Desceu apressado, de short, chinelas e meias nos pés. Se aproximou da portaria e viu uma das meninas de pé bem ao lado do porteiro. Quando chegou mais perto, a reconheceu.

Apesar do estado acuado, postura inquieta e o olhar exalando desespero; Mara com suas tranças ladeadas era difícil de ser confundida. Ela viu o professor se aproximar, marcou dois passos para o lado e deu espaço para a outra pessoa aparecer: Cabelo afro, raspado nas laterais, traços marcantes no rosto e pele escura, se mesclando a noite. Beatriz encarou o professor como quem sabe que causaria surpresa ao ser vista.
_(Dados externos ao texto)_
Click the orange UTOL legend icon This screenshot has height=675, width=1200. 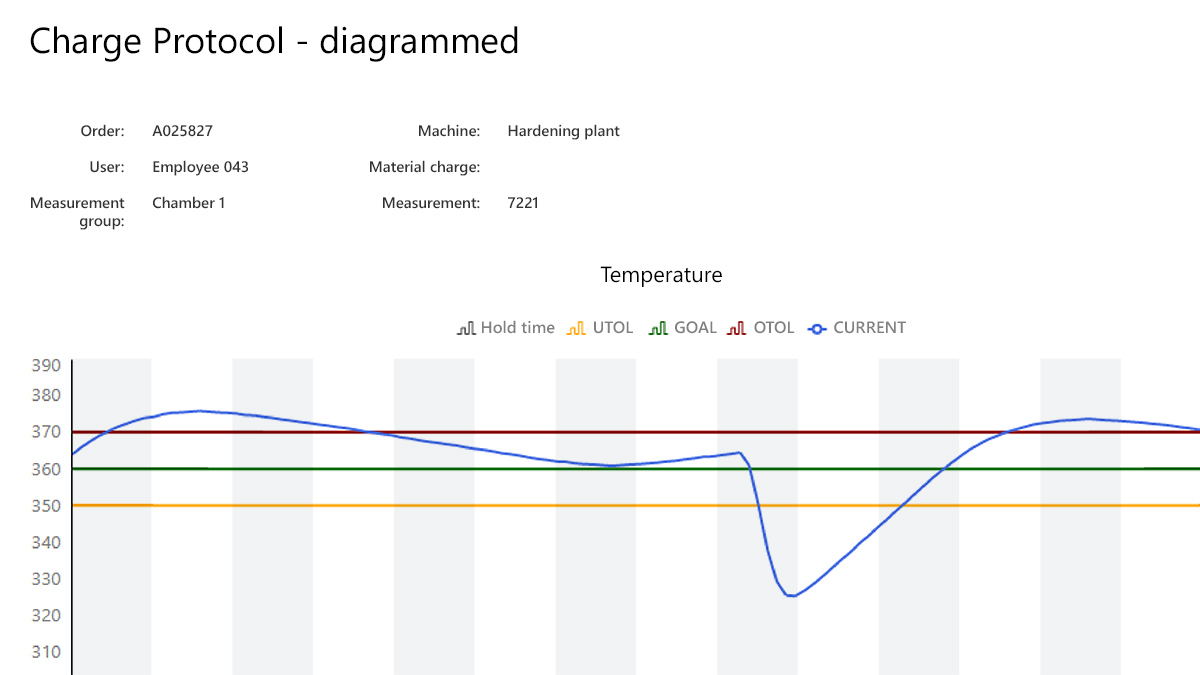click(575, 328)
— Precisamos falar com o senhor... — Mara informou. As duas traziam o mesmo olhar que margeava entre o medo e a determinação.
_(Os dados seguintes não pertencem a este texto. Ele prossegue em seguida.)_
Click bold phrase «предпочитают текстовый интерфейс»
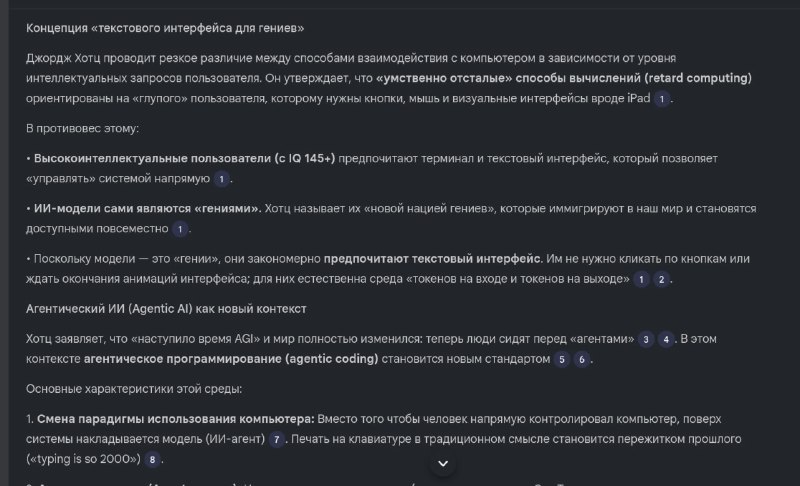The image size is (800, 486). tap(432, 258)
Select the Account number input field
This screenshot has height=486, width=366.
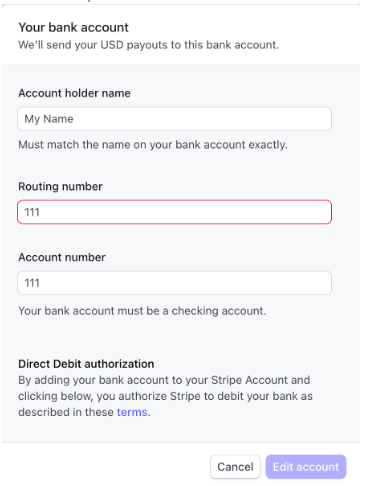coord(174,283)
Dominick não conseguia se lembrar de ter visto elas juntas em algum momento. Bisbilhotou a memória e não achou nada. Era difícil adivinhar o motivo que as trazia a sua casa naquele horário, mas era fácil se preocupar. Duas adolescentes precisariam ter um bom motivo para atravessarem a cidade àquelas horas da noite, a procura do professor que pelo menos uma delas tentava evitar a todo custo, dias atrás. Mas o que seria?

Dominick deu sinal ao porteiro, que liberou a entrada das meninas e os três subiram para o apartamento.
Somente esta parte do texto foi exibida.